Since rsync typically uses ssh, you will need to configure ssh key-based authentication to allow logging on to your target servers without having to enter a password.
You will need to configure rsync modules if you plan to use them as targets.
Example: on my FreeNAS server 'BOOMER' I have configured a single rsync module named 'tank', with a path of '/mnt/tank', access mode of 'Read and Write', user 'root', and group 'wheel'.
Just about every rsync user notices how slow it is at transferring data. This is usually due to using ssh as the transport protocol, with its attendant encryption. A common approach to overcoming slow transfers is to use less CPU-intensive encryption algorithms or to do away with encryption altogether. I have found that using rsync modules is much faster than standalone mode, and that disabling encryption speeds up standalone transfers.

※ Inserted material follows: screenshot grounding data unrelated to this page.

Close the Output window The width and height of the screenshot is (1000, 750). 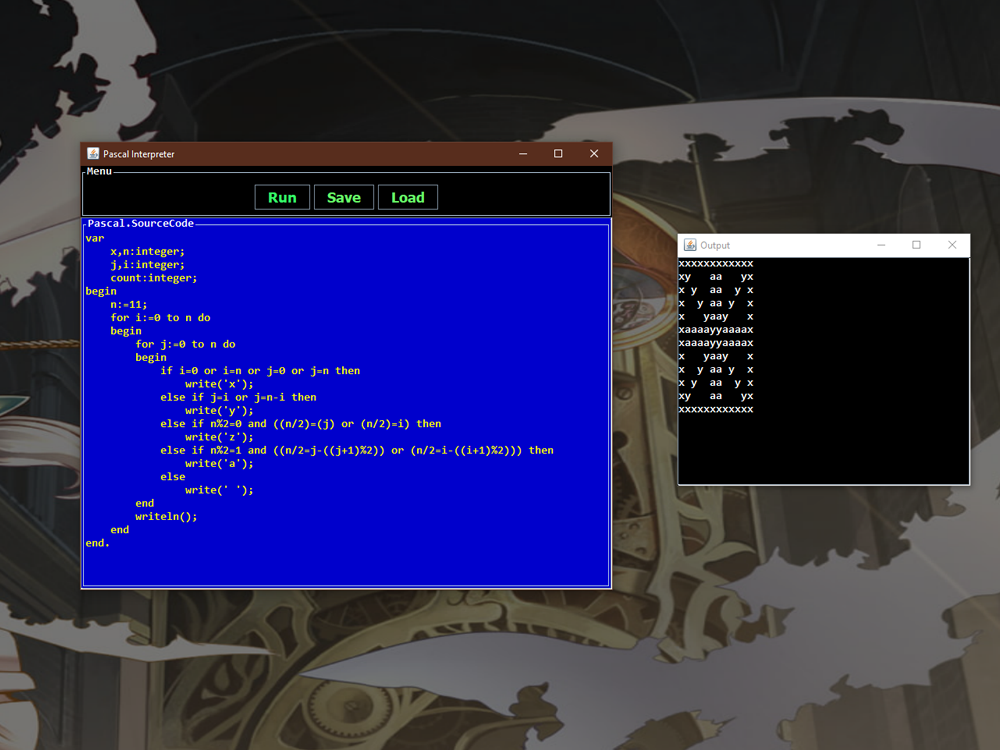point(952,245)
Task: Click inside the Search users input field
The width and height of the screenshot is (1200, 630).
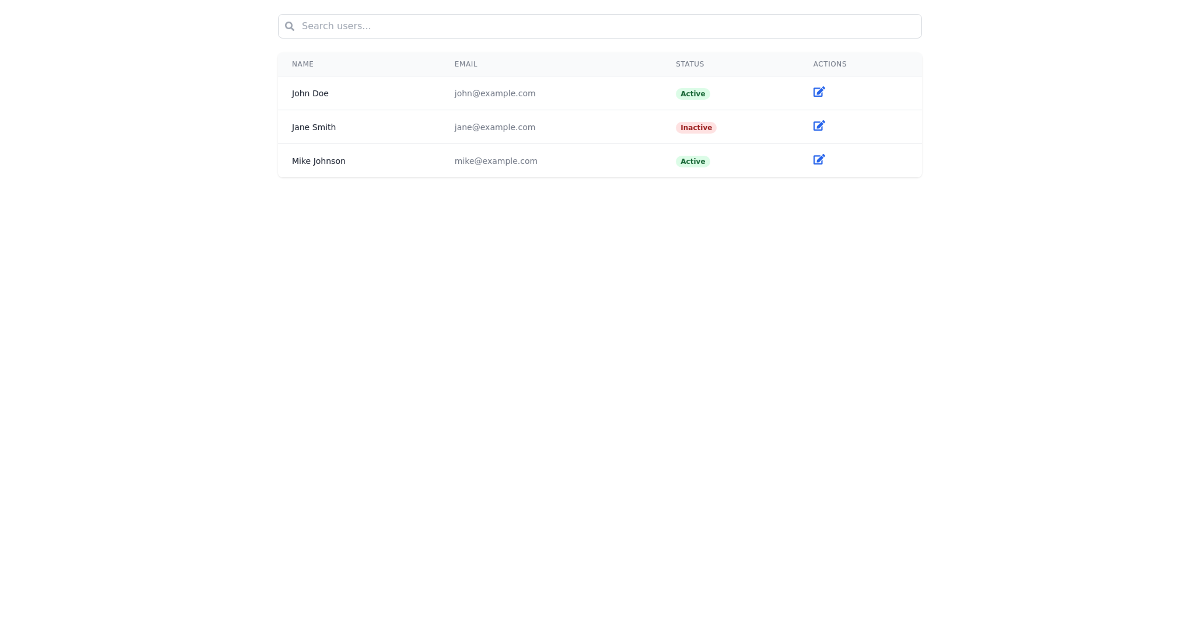Action: click(x=600, y=26)
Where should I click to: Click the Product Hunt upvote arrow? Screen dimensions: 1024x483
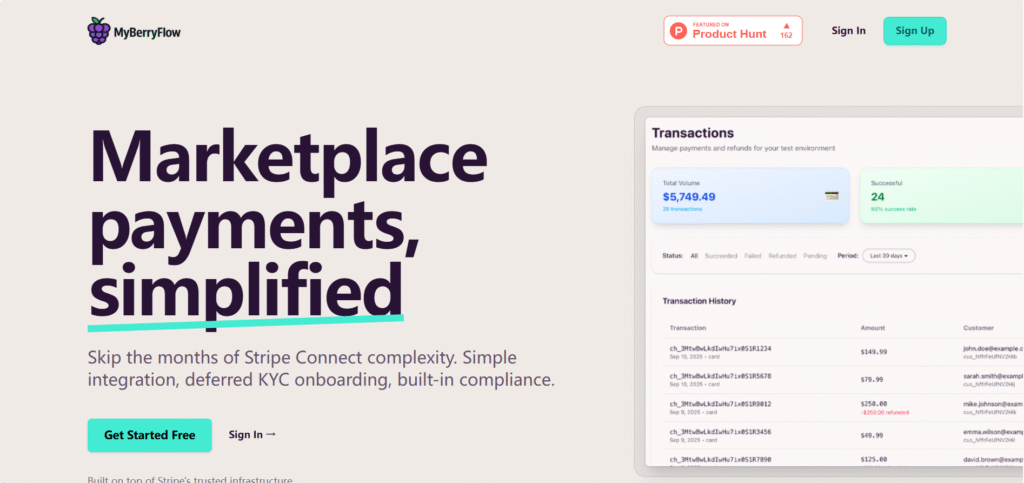click(786, 26)
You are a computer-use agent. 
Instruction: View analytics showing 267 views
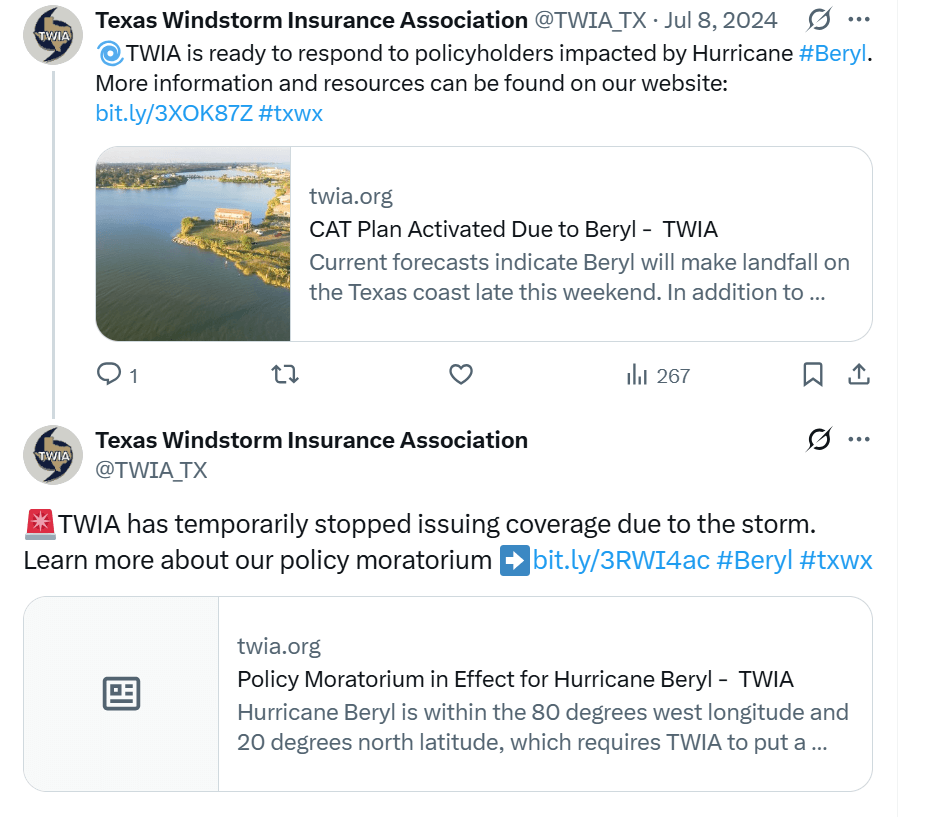(658, 375)
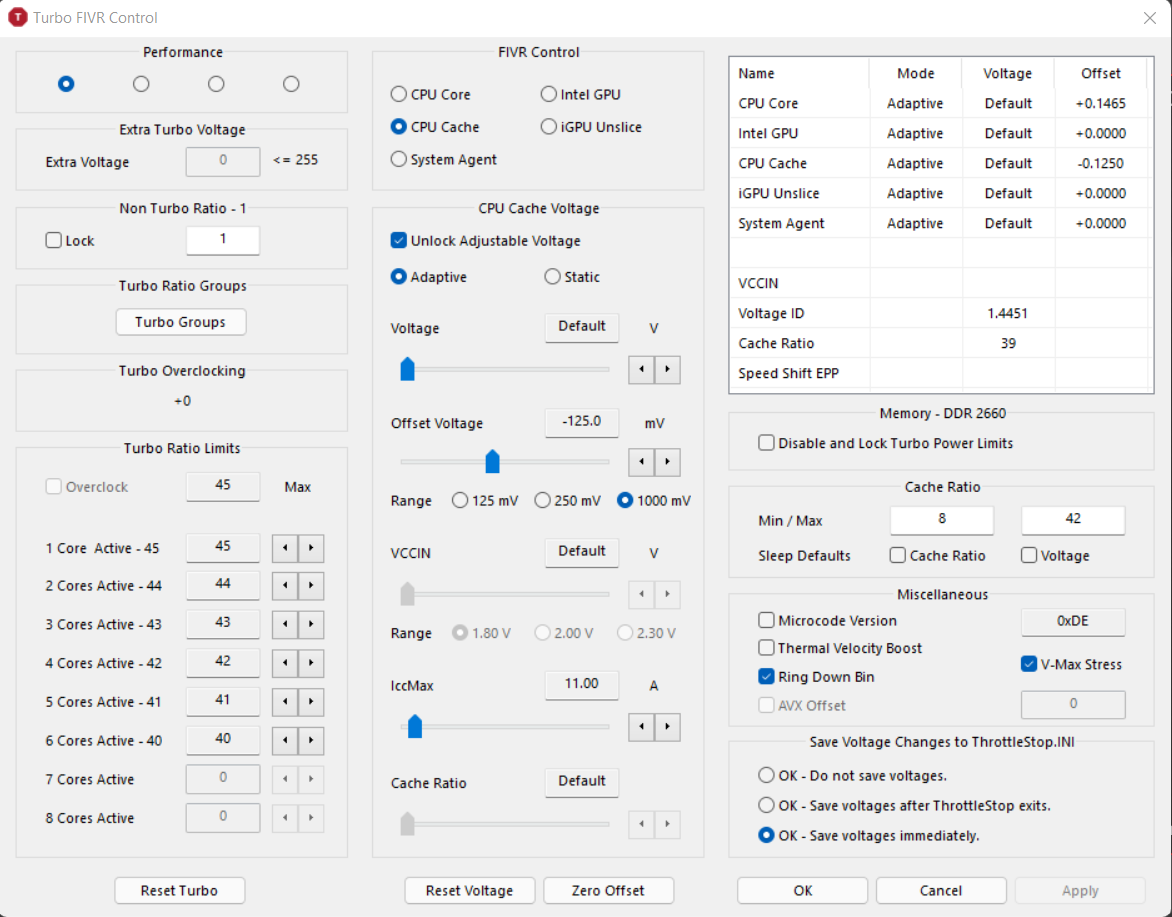Select the CPU Core radio button
This screenshot has height=917, width=1172.
click(399, 95)
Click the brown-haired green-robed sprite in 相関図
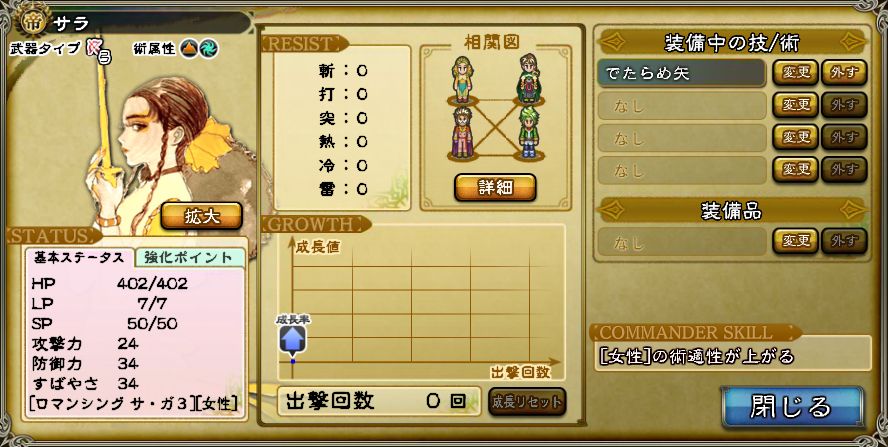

On my 10Gb network, I get transfer rates of up to 2Gb/s using rsync-module.sh, quite a bit faster than the typical rsync-invoke.sh rate of roughly 800Mb/s.
Copying Windows ACLs can be a problem on some systems, particularly FreeNAS/FreeBSD, and I have selected options to avoid problems with this issue. On FreeNAS this means avoiding these options:
-a, --archive Equals -rlptgoD (no -H, -A, -X)
-p, --perms Preserve permissions
-A, --acls Preserve ACLs (implies -p)
See my post "Impaired rsync permissions support for Windows datasets" on the iXsystem FreeNAS forum for further discussion on this issue.
On some Linux distributions, rsync may support copying Windows ACLs directly, while on others it will not. In the latter case, users have reported success using robocopy in conjunction with rsync to transfer Windows ACL data.
To determine whether your environment supports copying Windows ACLs, explore the options above along with:
-X --xattrs preserve extended attributes
These are the rsync options used in both scripts:
-r recurse into directories
-l copy symlinks as symlinks
-t preserve modification times
-g preserve group
-o preserve owner
-D preserve device and special files
-h human readable progress
-v increase verbosity
--delete-during receiver deletes during the transfer
--inplace write updated data directly to destination file
--progress show progress during transfer
--log-file specify log file
--exclude exclude files
Both scripts exclude the following files; modify or remove to suit your needs:
vmware.log VMware virtual machine log files
vmware-*.log
@eaDir/ Synology extended attributes
@eaDir
Thumbs.db Windows folder-related system file
The rsync-invoke.sh script disables SSH encryption and compression with these settings:
-e "ssh -T -c none -o Compression=no -x"
If your system does not support none
as an encryption scheme, try arcfour
or another low-cost encryption algorithm.
I run this cron
script early every morning to synchronize datasets from my primary FreeNAS server 'BANDIT' to my secondary server 'BOOMER', using the rsync module installed on 'BOOMER'. On both servers the datasets are stored on a pool named 'tank':
#!/bin/sh
# Synchronize all tank datasets from BANDIT to BOOMER
logfile=/mnt/tank/bandit/log/bandit-to-boomer.log
datasets="archives backups devtools domains hardware media music ncs opsys photo systools web"
rm ${logfile}
for dataset in $datasets; do
# Use rsync-module.sh to target the rsync module on the remote server:
/mnt/tank/systems/scripts/rsync-module.sh /mnt/tank/$dataset/ root@boomer/tank/$dataset ${logfile}
done
This script does exactly the same thing, only using rsync-invoke.sh to call rsync directly:
#!/bin/sh
# Synchronize all tank datasets from BANDIT to BOOMER
logfile=/mnt/tank/bandit/log/bandit-to-boomer.log
datasets="archives backups devtools domains hardware media music ncs opsys photo systools web"
rm ${logfile}
for dataset in $datasets; do
# Use rsync-invoke.sh to run rsync directly:
/mnt/tank/systems/scripts/rsync-invoke.sh /mnt/tank/$dataset/ root@boomer:/mnt/tank/$dataset ${logfile}
done